You are viewing a plain text version of this content. The canonical link for it is here.
Posted to common-user@hadoop.apache.org by Brian Long <br...@dotspots.com> on 2009/02/26 23:14:13 UTC

Atomicity of file operations?

What kind of atomicity/visibility claims are made regarding the various
operations on a FileSystem?
I have multiple processes that write into local sequence files, then uploads
them into a remote directory in HDFS. A map/reduce job runs which operates
on whatever is in the directory. The processes are not synchronized with the
job, so it is entirely possible that the job might start as a file is being
uploaded. Thus, my concern is that the job may include a partially uploaded
file if "FileSystem.copyFromLocalFile" is not atomic (in the sense that the
file will not appear until all bytes are written).

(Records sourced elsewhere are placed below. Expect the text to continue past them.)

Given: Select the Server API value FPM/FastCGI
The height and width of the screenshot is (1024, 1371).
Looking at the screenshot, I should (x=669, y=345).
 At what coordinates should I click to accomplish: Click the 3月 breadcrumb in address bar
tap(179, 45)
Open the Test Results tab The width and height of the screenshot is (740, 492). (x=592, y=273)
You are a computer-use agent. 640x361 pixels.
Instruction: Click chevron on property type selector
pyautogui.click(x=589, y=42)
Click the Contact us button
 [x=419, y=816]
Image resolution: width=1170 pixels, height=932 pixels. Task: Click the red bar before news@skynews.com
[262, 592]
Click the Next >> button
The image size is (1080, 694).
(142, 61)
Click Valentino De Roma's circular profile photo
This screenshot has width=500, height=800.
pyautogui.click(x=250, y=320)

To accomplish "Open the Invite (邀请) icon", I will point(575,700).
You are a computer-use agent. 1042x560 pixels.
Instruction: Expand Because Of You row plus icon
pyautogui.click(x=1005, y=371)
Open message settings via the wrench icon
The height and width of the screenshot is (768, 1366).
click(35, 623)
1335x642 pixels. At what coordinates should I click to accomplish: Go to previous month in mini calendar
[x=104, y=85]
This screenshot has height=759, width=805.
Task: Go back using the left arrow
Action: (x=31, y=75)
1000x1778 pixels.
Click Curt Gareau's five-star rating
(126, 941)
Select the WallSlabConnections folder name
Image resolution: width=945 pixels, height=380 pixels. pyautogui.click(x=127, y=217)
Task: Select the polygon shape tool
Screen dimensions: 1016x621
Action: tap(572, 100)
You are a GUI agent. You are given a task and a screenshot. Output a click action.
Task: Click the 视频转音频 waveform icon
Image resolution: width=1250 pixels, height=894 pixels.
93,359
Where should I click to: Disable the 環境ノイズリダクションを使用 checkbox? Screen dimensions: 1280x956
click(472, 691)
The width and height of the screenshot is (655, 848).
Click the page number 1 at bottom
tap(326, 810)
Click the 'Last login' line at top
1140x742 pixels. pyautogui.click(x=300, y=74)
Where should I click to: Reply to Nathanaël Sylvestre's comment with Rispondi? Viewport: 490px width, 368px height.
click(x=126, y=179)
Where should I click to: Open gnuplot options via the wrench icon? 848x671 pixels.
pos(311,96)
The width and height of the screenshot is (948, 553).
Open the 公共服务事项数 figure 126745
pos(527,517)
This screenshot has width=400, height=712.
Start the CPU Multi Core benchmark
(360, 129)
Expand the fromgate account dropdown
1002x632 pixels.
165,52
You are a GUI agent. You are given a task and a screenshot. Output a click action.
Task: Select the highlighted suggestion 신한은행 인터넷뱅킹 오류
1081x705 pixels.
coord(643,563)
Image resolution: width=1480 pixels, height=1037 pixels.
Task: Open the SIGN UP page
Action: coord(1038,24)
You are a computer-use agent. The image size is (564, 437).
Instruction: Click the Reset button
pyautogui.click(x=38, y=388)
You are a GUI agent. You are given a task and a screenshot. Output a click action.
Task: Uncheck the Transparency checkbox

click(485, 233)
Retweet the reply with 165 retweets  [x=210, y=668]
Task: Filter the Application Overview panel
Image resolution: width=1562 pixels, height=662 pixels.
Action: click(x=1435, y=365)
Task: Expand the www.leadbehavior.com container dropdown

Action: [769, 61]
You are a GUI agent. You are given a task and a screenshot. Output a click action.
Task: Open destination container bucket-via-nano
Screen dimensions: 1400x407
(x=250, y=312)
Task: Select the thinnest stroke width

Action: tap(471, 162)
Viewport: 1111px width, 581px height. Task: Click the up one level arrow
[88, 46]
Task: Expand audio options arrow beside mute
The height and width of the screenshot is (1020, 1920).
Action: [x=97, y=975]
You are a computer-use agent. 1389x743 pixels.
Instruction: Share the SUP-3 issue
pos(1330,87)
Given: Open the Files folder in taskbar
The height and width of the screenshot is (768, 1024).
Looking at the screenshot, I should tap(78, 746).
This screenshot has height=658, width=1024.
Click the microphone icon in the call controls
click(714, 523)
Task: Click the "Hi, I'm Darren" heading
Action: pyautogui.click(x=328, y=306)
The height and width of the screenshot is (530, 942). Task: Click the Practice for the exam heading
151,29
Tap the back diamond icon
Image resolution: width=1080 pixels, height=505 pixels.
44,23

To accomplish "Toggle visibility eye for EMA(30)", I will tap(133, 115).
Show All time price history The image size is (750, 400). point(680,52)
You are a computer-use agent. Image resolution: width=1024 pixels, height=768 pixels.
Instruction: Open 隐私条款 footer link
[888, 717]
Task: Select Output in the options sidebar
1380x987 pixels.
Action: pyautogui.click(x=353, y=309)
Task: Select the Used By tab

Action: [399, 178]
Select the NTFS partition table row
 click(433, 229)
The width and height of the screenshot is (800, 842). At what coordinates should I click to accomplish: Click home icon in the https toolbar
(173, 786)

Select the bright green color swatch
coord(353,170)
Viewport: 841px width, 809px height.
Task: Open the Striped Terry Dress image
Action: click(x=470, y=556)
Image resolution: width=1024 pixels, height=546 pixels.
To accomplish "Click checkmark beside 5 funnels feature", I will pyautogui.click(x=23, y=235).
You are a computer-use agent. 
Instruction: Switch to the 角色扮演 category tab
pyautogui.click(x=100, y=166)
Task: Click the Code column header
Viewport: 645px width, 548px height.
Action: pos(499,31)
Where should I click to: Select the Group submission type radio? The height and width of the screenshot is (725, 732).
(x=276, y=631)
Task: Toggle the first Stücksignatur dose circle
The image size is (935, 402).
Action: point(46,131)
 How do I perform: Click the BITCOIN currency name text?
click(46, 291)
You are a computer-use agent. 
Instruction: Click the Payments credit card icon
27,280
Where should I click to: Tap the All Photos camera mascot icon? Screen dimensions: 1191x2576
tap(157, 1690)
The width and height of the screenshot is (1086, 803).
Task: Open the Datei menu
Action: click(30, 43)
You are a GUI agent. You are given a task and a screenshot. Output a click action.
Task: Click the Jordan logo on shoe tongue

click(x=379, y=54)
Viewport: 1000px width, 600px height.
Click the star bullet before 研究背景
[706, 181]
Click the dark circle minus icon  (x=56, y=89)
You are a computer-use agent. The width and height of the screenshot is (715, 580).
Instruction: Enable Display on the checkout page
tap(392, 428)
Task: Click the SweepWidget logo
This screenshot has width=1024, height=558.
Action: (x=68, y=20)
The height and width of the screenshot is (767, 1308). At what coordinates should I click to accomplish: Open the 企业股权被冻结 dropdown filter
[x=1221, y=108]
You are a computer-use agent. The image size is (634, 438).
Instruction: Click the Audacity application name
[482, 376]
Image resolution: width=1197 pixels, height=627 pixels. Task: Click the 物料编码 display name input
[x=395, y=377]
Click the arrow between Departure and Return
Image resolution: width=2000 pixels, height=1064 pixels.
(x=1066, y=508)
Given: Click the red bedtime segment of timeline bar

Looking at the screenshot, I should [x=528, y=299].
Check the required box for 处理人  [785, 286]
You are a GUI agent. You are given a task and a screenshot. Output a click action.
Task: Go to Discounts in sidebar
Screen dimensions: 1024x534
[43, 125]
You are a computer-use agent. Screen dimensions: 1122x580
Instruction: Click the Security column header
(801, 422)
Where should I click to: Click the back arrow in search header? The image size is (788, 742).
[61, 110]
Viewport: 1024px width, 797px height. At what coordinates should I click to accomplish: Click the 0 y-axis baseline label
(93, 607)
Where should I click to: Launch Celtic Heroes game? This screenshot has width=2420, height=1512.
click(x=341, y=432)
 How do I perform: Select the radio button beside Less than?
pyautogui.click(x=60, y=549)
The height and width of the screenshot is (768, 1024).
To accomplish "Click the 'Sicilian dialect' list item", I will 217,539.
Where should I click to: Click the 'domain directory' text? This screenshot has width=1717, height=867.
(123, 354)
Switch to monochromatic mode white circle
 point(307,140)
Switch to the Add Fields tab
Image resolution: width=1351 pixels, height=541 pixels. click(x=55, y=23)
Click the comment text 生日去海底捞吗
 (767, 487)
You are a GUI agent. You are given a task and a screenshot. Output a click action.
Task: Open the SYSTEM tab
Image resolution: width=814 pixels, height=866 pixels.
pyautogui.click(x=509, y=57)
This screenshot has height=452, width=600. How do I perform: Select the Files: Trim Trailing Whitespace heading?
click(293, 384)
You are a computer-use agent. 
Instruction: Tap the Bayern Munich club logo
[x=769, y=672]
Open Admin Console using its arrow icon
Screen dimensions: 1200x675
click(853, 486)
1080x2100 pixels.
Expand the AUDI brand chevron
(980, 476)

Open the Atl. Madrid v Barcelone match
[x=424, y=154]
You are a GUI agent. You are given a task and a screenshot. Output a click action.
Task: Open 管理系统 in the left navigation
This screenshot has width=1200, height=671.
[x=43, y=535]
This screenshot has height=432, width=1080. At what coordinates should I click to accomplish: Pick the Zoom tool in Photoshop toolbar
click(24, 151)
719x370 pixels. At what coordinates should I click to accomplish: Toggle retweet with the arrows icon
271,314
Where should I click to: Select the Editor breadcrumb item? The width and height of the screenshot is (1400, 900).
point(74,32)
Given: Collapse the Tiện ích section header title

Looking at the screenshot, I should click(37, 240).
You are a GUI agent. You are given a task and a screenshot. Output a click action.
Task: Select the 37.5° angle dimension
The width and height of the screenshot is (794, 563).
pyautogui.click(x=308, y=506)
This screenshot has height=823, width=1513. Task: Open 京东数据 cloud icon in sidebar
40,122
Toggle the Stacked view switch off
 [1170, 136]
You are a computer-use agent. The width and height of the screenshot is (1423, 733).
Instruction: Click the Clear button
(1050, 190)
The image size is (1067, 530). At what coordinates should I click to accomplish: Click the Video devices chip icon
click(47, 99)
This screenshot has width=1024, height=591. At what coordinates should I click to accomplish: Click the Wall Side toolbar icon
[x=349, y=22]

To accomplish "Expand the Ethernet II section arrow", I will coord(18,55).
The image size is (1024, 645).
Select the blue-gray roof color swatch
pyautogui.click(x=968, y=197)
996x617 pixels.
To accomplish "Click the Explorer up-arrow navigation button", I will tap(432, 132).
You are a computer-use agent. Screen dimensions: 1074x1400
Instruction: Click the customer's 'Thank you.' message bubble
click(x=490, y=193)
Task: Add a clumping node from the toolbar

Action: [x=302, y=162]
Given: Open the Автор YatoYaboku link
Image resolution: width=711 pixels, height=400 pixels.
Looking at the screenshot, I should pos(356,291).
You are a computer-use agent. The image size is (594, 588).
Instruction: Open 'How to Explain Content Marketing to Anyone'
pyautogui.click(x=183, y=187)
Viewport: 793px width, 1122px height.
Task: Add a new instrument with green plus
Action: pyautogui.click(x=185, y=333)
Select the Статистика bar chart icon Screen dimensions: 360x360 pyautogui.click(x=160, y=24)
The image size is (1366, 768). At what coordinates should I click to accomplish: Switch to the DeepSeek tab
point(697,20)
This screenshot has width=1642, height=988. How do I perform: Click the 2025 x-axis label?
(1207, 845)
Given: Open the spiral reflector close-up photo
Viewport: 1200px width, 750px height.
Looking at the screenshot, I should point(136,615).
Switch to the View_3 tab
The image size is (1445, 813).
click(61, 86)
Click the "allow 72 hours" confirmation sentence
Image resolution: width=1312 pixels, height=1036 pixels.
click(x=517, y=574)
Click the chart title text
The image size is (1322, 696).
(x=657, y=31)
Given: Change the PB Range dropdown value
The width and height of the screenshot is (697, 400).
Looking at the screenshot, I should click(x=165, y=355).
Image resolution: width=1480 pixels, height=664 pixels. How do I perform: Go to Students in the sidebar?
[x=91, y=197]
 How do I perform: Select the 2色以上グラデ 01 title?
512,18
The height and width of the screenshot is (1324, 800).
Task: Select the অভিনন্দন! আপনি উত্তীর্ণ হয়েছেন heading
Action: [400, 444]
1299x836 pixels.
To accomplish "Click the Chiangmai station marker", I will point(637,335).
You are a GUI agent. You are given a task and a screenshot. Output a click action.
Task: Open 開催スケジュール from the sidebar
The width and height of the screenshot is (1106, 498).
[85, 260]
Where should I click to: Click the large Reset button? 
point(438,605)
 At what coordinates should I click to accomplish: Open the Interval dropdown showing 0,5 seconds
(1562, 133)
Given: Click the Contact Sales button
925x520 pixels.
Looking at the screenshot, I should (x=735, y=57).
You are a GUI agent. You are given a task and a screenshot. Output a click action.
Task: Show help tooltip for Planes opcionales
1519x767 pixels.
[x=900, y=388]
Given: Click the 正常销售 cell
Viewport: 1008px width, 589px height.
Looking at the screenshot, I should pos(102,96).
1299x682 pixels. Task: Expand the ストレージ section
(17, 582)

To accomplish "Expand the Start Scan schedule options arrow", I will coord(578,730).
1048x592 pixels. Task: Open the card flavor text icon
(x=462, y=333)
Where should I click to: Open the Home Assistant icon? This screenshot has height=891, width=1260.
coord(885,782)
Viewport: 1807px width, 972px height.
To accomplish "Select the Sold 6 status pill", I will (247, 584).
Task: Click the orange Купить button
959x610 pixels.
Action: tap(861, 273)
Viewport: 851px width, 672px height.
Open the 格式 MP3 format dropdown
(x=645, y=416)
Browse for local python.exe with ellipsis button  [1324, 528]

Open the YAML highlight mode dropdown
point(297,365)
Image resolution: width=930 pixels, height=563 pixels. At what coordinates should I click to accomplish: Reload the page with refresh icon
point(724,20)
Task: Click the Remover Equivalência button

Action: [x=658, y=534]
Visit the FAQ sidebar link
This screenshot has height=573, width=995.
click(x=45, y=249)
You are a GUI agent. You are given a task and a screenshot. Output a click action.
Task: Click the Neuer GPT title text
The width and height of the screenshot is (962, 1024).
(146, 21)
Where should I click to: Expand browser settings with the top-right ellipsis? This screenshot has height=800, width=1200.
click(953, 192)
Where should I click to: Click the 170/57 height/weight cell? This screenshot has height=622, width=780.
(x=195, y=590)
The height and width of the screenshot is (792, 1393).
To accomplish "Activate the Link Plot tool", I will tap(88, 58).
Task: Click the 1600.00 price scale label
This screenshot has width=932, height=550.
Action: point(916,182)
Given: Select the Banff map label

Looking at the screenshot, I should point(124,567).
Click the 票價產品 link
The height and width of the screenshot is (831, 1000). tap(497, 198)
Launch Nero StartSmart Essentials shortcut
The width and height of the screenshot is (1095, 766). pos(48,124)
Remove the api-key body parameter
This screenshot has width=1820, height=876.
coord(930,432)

Are any of the FileSystem API's atomic in this sense? What about, at the
very least, rename (e.g. first write to a temp hdfs location, then use
rename to atomically flip the file into the live directory)?

Thanks,
Brian

Re: Atomicity of file operations?

Posted by Brian Long <br...@dotspots.com>.
Thanks Brian. I will go with the copy to tmp and flip with rename model.
-B

On Thu, Feb 26, 2009 at 3:49 PM, Brian Bockelman <bb...@cse.unl.edu>wrote:

>
> On Feb 26, 2009, at 4:14 PM, Brian Long wrote:
>
>  What kind of atomicity/visibility claims are made regarding the various
>> operations on a FileSystem?
>> I have multiple processes that write into local sequence files, then
>> uploads
>> them into a remote directory in HDFS. A map/reduce job runs which operates
>> on whatever is in the directory. The processes are not synchronized with
>> the
>> job, so it is entirely possible that the job might start as a file is
>> being
>> uploaded. Thus, my concern is that the job may include a partially
>> uploaded
>> file if "FileSystem.copyFromLocalFile" is not atomic (in the sense that
>> the
>> file will not appear until all bytes are written).
>>
>
> Hey Brian,
>
> I can't speak for knowing about the whole file system, but I do know that,
> like you'd expect in Unix, open files which are being written to are
> visible.
>
>
>>
>> Are any of the FileSystem API's atomic in this sense? What about, at the
>> very least, rename (e.g. first write to a temp hdfs location, then use
>> rename to atomically flip the file into the live directory)?
>>
>>
> I'm not sure on this one; I suspect you're safe here.
>
> Brian
>

Re: Atomicity of file operations?

Posted by Brian Bockelman <bb...@cse.unl.edu>.
On Feb 26, 2009, at 4:14 PM, Brian Long wrote:

> What kind of atomicity/visibility claims are made regarding the  
> various
> operations on a FileSystem?
> I have multiple processes that write into local sequence files, then  
> uploads
> them into a remote directory in HDFS. A map/reduce job runs which  
> operates
> on whatever is in the directory. The processes are not synchronized  
> with the
> job, so it is entirely possible that the job might start as a file  
> is being
> uploaded. Thus, my concern is that the job may include a partially  
> uploaded
> file if "FileSystem.copyFromLocalFile" is not atomic (in the sense  
> that the
> file will not appear until all bytes are written).

Hey Brian,

I can't speak for knowing about the whole file system, but I do know  
that, like you'd expect in Unix, open files which are being written to  
are visible.

>
>
> Are any of the FileSystem API's atomic in this sense? What about, at  
> the
> very least, rename (e.g. first write to a temp hdfs location, then use
> rename to atomically flip the file into the live directory)?
>

I'm not sure on this one; I suspect you're safe here.

Brian